Vendée : Une votation citoyenne aux Sables-d’Olonne sur des questions parfois (trop) sensibles

Le vote ouvre ce vendredi et pour une semaine. Après la consultation citoyenne organisée autour de la statue controversée de Saint-Michel, la mairie des Sables-d’Olonne (Vendée) renouvelle l’expérience. Sur Internet ou dans l’un des cinq bureaux de vote de la commune, les habitants sont invités à s’exprimer sur plusieurs questions.

La mairie (DVD) a choisi quatre sujets « qui touchent à la fois à notre vie quotidienne, mais aussi à l’avenir que nous voulons pour les Sables-d’Olonne ». Le premier est la fermeture éventuelle de la piscine à ciel ouvert du Remblai cet hiver en vue de réaliser quelque 100.000 euros d’économie.
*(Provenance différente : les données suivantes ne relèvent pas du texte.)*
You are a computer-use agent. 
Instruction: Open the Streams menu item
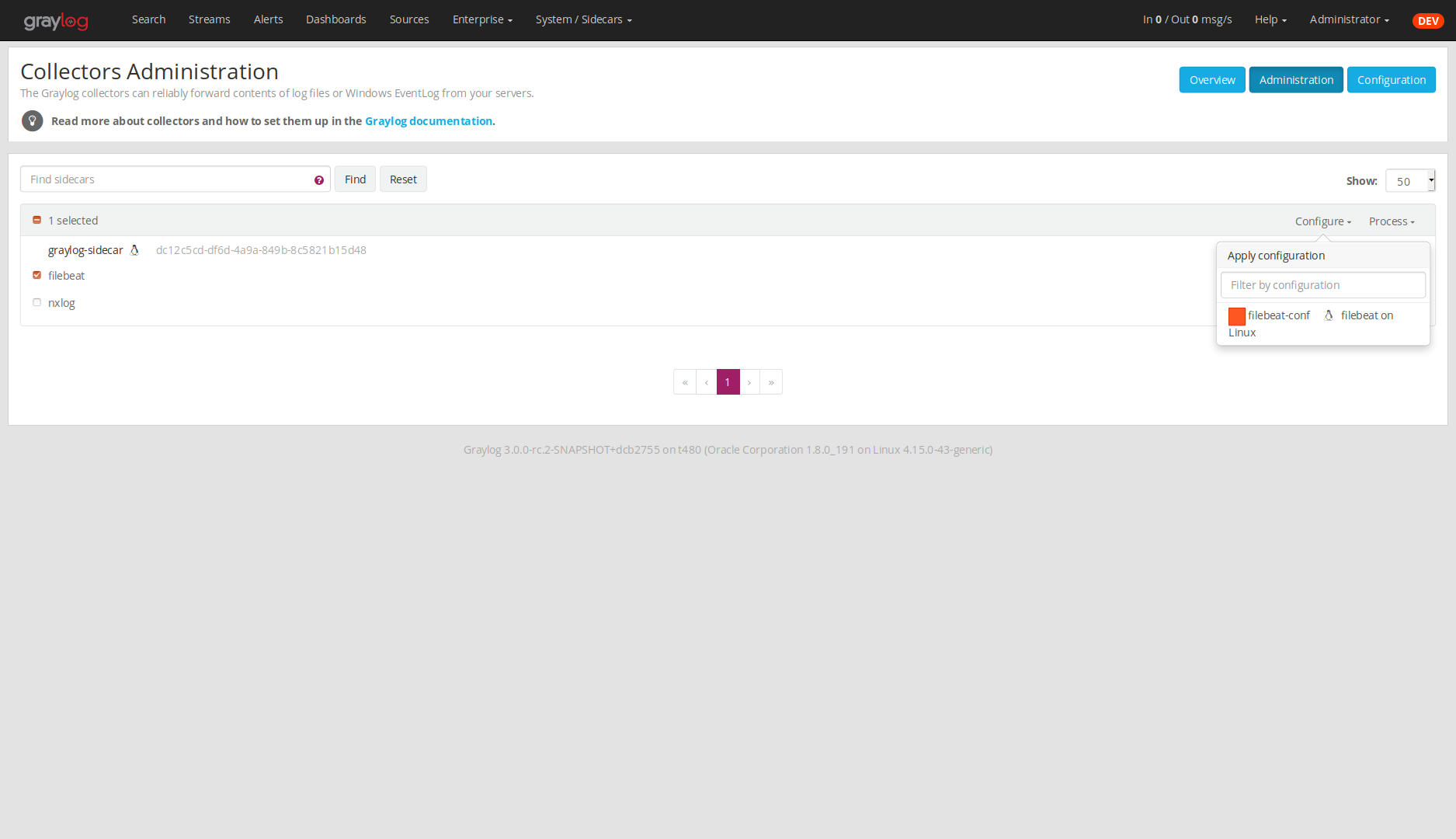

La deuxième propose l’extension de l’interdiction de fumer sur l’ensemble des plages urbaines de la station balnéaire. Un troisième sujet, qui suscite déjà de vives réactions ailleurs dans la région, propose de mettre en débat la construction d’un parc éolien en mer « visible depuis la plage et les côtes ».

Car avec cette votation sur certains sujets dont elle n’a pourtant pas la compétence, la mairie souhaite aussi alerter l’opinion publique, et pourquoi pas la rallier à elle. Comme sur le sujet sensible du retard du déploiement de la fibre optique, où elle aimerait bien remporter l’appui de la population. « Souhaitez-vous que la ville et l’agglomération des Sables d’Olonne demandent à l’État […] de sanctionner financièrement Orange pour ne pas avoir tenu ses délais et ses engagements ; ainsi que de ne pas prolonger le contrat avec Orange, afin que ce soit un acteur public vendéen, Vendée Numérique, qui finalise le déploiement de la fibre […] ? »

Une question retirée

Très en retard au sujet de la construction de logements sociaux imposés par la loi, la mairie voulait aussi mettre cet épineux sujet sur la table. Mais cette dernière question : « Êtes-vous favorable à l’application stricte de la loi SRU qui exige que les 4.000 prochains logements construits aux Sables-d’Olonne soient exclusivement des logements sociaux ? » a finalement été retirée, à la demande de la préfecture.

« Nous souhaitons que nos relations avec l’État restent constructives et apaisées. C’est pourquoi nous acceptons de retirer cette question et souhaitons qu’elle laisse place à un dialogue sincère pour revenir à des objectifs de construction plus réalistes qui pérennisent un équilibre nécessaire entre logements sociaux et logements privés », justifie le maire Yannick Moreau.